(File pix) This screengrab from Youtube shows a worm safely removed from a man’s eye. Pix from DYK Youtube channel


KUALA LUMPUR: An eye specialist in Karnataka, India opened a can of worms recently when he examined a man complaining of pain and itchiness in his left eye. (There was more than met the eye, of course).

One look at the 60-year-old’s strangely-swollen right peeper was all it took for the doctor to decide that his patient needed more than a few drops of Eye Mo. As he inspected the problem area, looking back at him wasn’t just the man’s right eye – but a Chernobyl-esque parasitic worm offended by the doctor’s voyeurism.

According to The Mirror, Dr Srikanth Shetty decided, in the blink of an eye, to evict the illegal tenant (the early bird catches the parasitic worm, after all) over concerns that the man’s eyesight was at risk (as was the eyesight of everyone who had to look at him, no doubt). As a plus, the specialist decided to film the surgery and post it online so that the rest of us could gouge our eyes out after watching it.

The video begins with a lovingly-recorded close-up of the anaconda leisurely doing backstrokes under the conjunctiva of the white of the man’s eyeball – before Dr Shetty swiftly tosses surgical scissors and tweezers at it.

**Given material**
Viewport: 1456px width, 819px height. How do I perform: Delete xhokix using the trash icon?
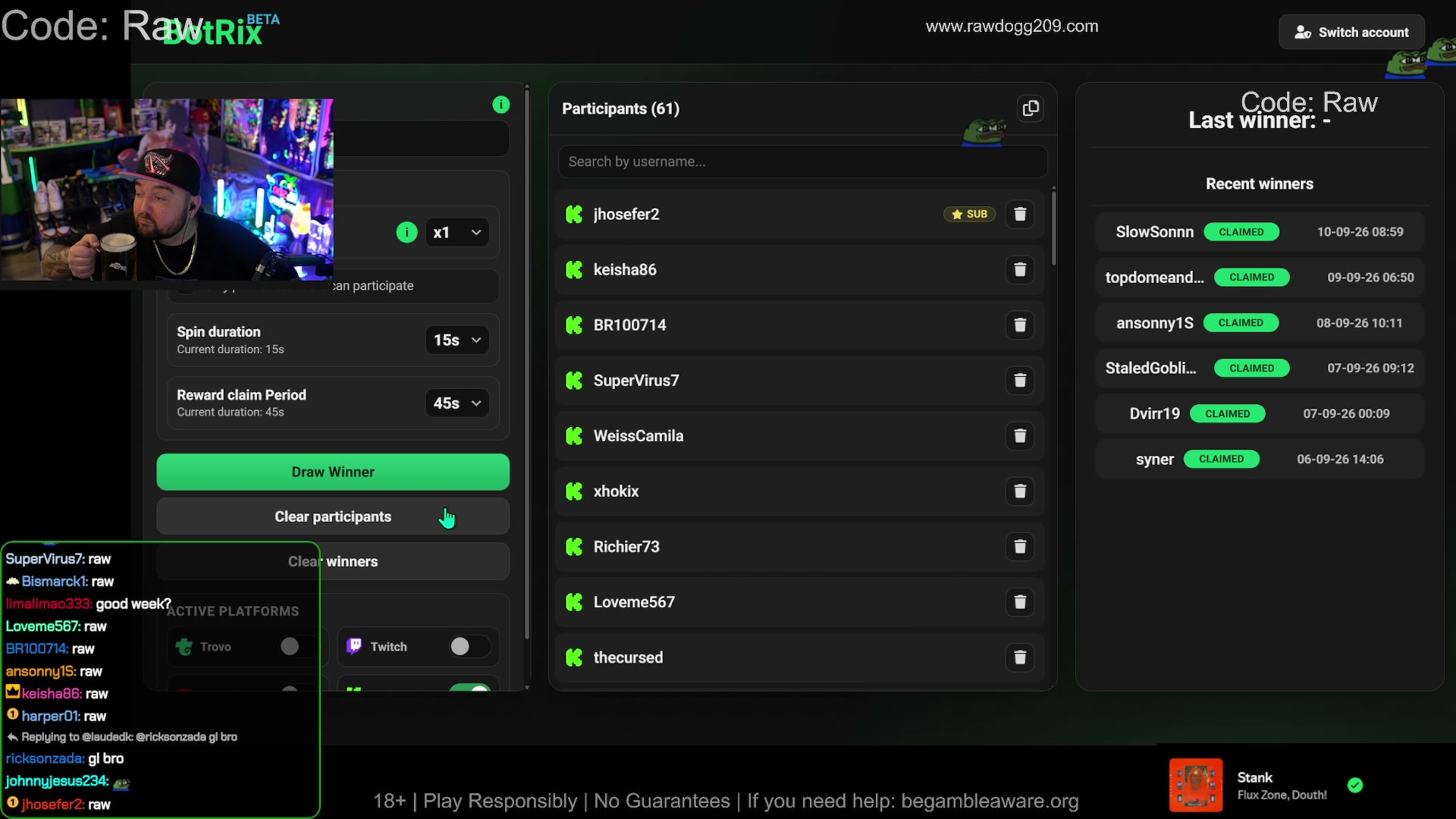click(1020, 491)
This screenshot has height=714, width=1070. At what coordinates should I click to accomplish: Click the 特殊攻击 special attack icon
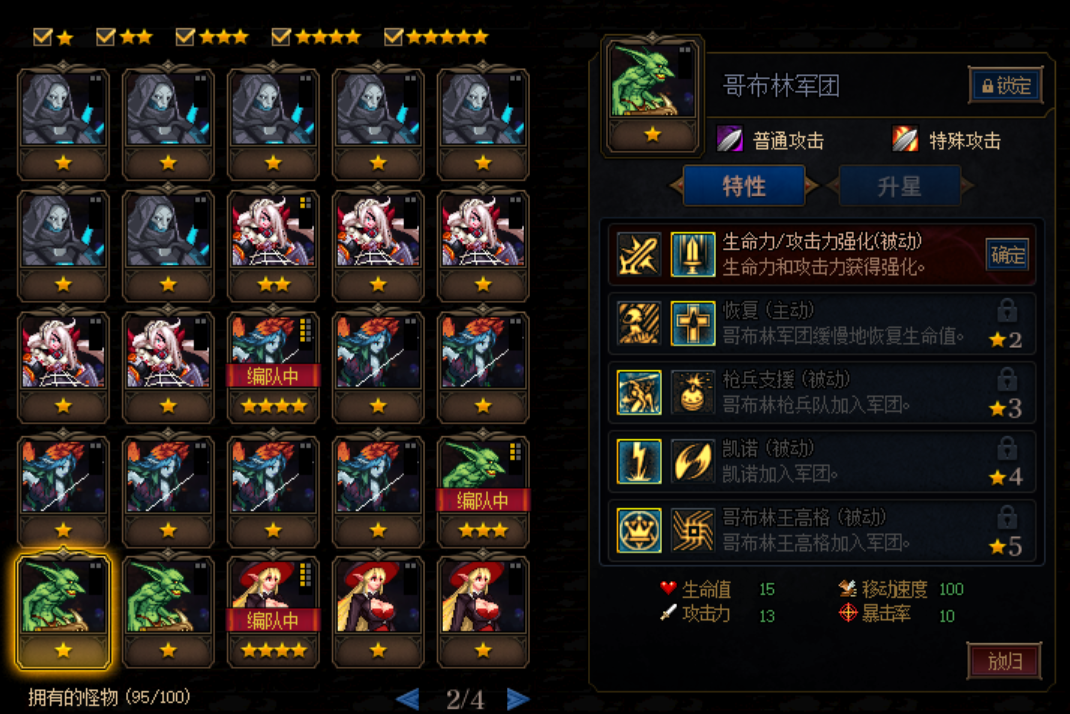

**Requirement**
Reproduce the eye-worm article word for word between "(File pix) This" and "eye, of course).", inclusive. The listing has no connection to the eye-worm article.

**Answer to this exercise**
(File pix) This screengrab from Youtube shows a worm safely removed from a man’s eye. Pix from DYK Youtube channel


KUALA LUMPUR: An eye specialist in Karnataka, India opened a can of worms recently when he examined a man complaining of pain and itchiness in his left eye. (There was more than met the eye, of course).